Andrei Floroiu: Yeah. Thank you, Brant. So we really believe that we have one of the leading norovirus vaccine candidates, and it’s important to emphasize that, and our decision to focus on the norovirus program followed an extensive strategic review of our business and a review of our entire pipeline candidates, including looking at what would be the fastest path to commercial product for us, as well as the most efficient way for us to maximize our current resources. So the reason we prioritize norovirus is because overall, it presents the best risky worth profile for us in the near-term. As we mentioned, we have two very important data readouts this year, one midyear and one in the third quarter. And we do see progressing or advancing the norovirus program as being the best way for us to validate our program, our platform and to position us for long-term success.

And importantly, the updated cash runway extends well beyond those two data readouts. So I think that’s important for investors to know.

Brant Biehn: Excellent. Thanks, Andrei. So focusing on the cash runway, there’s a number of questions on norovirus. Still, this is going to be for you. And they all relate to norovirus try and summarize the scope of all the questions that we’re getting. So can you complete a Phase 3 study in norovirus without additional funding? What’s the projected cost and duration of a Phase 3 study? And does your cash runway include a Phase 3 study? Phil, passing that over to you.

Phil Lee: Sure. Thanks, Brant. So the guidance of our cash runway is into Q2 2024. And that does include the cost associated with all our existing norovirus Phase II studies as well as the Gates Foundation-funded study planned for later this year. What it doesn’t include is the projected cost to conduct a Phase 3 trial, and we aren’t really providing guidance on the cost of a potential Phase 3 trial at this time.

Brant Biehn: Excellent. Thanks, Phil.

Phil Lee: Thank you, Brant. James, this one is on norovirus for you on the clinical study. So the question is the norovirus again, presuming you obtained positive data from Phase 2 studies, when would the end-of-Phase 2 with FDA meeting take place?
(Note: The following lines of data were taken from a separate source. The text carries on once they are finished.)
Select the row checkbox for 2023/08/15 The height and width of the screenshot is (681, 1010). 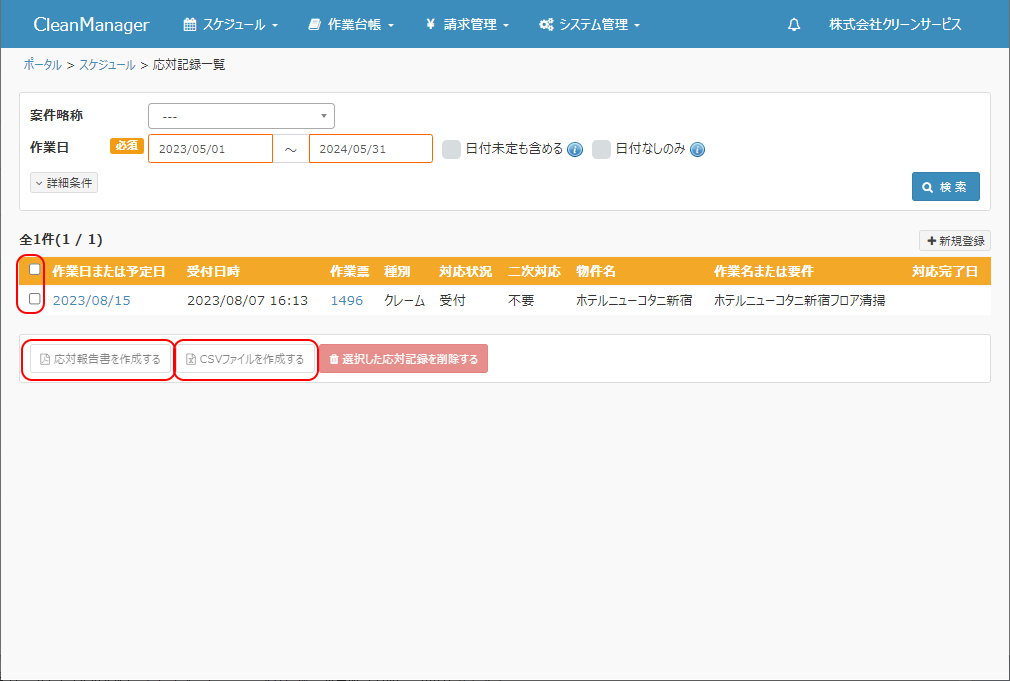(35, 299)
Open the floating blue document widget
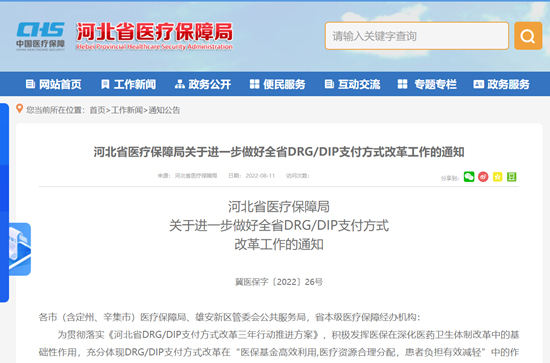 [20, 249]
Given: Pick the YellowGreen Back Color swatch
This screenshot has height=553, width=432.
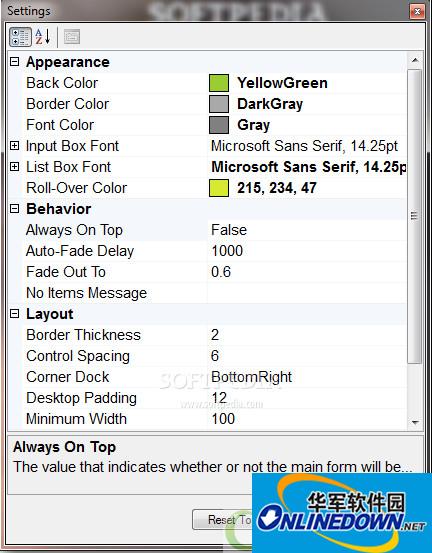Looking at the screenshot, I should (219, 83).
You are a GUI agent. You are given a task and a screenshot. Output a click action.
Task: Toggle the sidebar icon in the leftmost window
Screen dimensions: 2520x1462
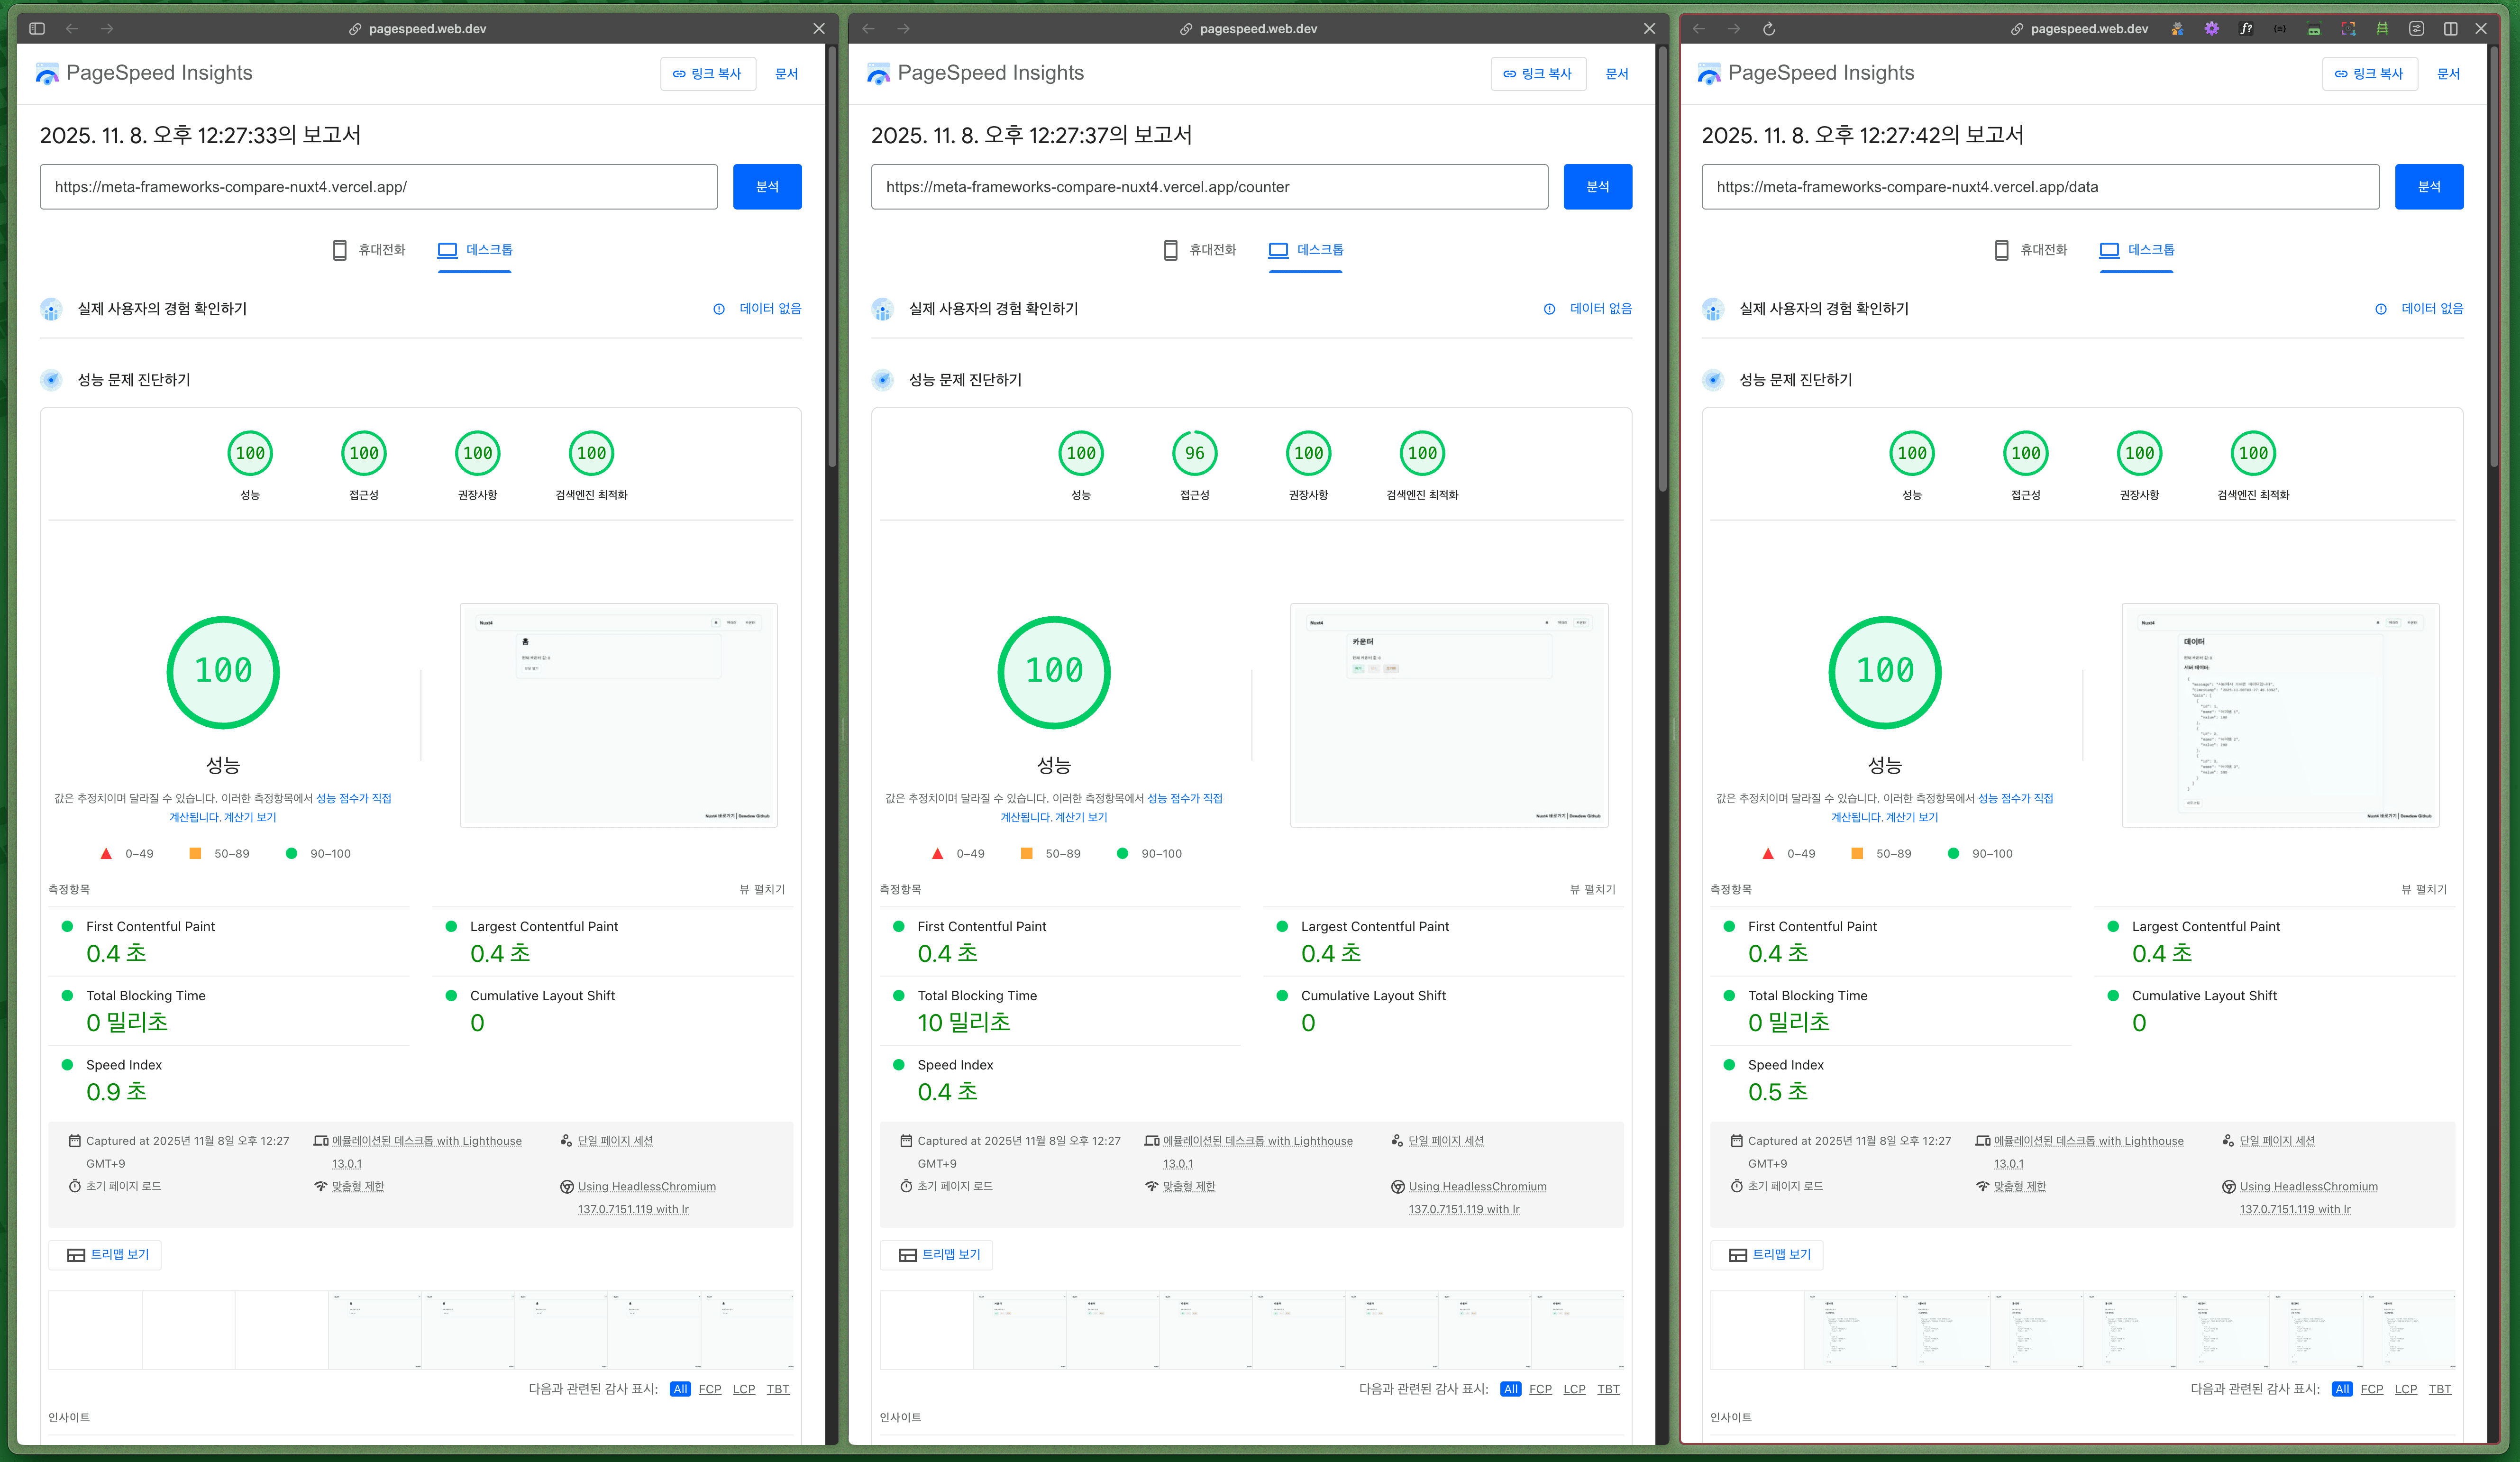[37, 29]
And what’s your timeline to design and initiate a Phase 3 trial? James?

James Cummings: Thanks. Presuming we have positive data from the Phase 2 studies, we expect an end-of-Phase 2 Meeting would be next year 2024. The Phase 3 trial could begin as early as next year as well and that will be in concert with guidance from the agency. Over.

Brant Biehn: Excellent. Thank you, James. Andrei, this one is going to be for you and really just talking about funding. What’s the prospect for U.S. and international government funding whether it’s from the U.K., BARDA, et cetera. Andrei, over to you.

Andrei Floroiu: Well, this is — it’s a difficult question to answer particularly now as we perceive the interest and attention of various governments and governmental agencies have shifted. So it’s hard to predict what governments are going to do. We remain in contact with important agencies, both here in the U.S. and abroad, and we continue to believe that our oral pill vaccine platform could play a transformational role in fighting pandemics in general. So again, we continue to have those communications, but it’s hard to predict the outcome.

Brant Biehn: Thank you, Andrei. Phil, this is another question on share price for you. When there’s, a number of them, I’ll just answer one, but there’s a lot of questions about the same thing. Will there be a reverse split to get the shares over $1? If so, what’s the ratio? Phil, I hand that over to you.

Phil Lee: Sure, Brent. So we believe we have key catalysts that would really drive the potential interest in our stock price in the next two quarters, as we mentioned earlier on this call, those costs do include a top line data readout for our Phase 2 dose-ranging study as well as the top line data for our Phase 2 challenge study for norovirus. In terms of a reverse split, we don’t believe we need one at this time.

Brant Biehn: Excellent. Thank you, Phil. Well, that wraps-up our questions for today. Ms. Terry , I hand it back to you.

Operator: Thank you. This will conclude today’s conference. You may disconnect your lines at this time. And thank you for your participation.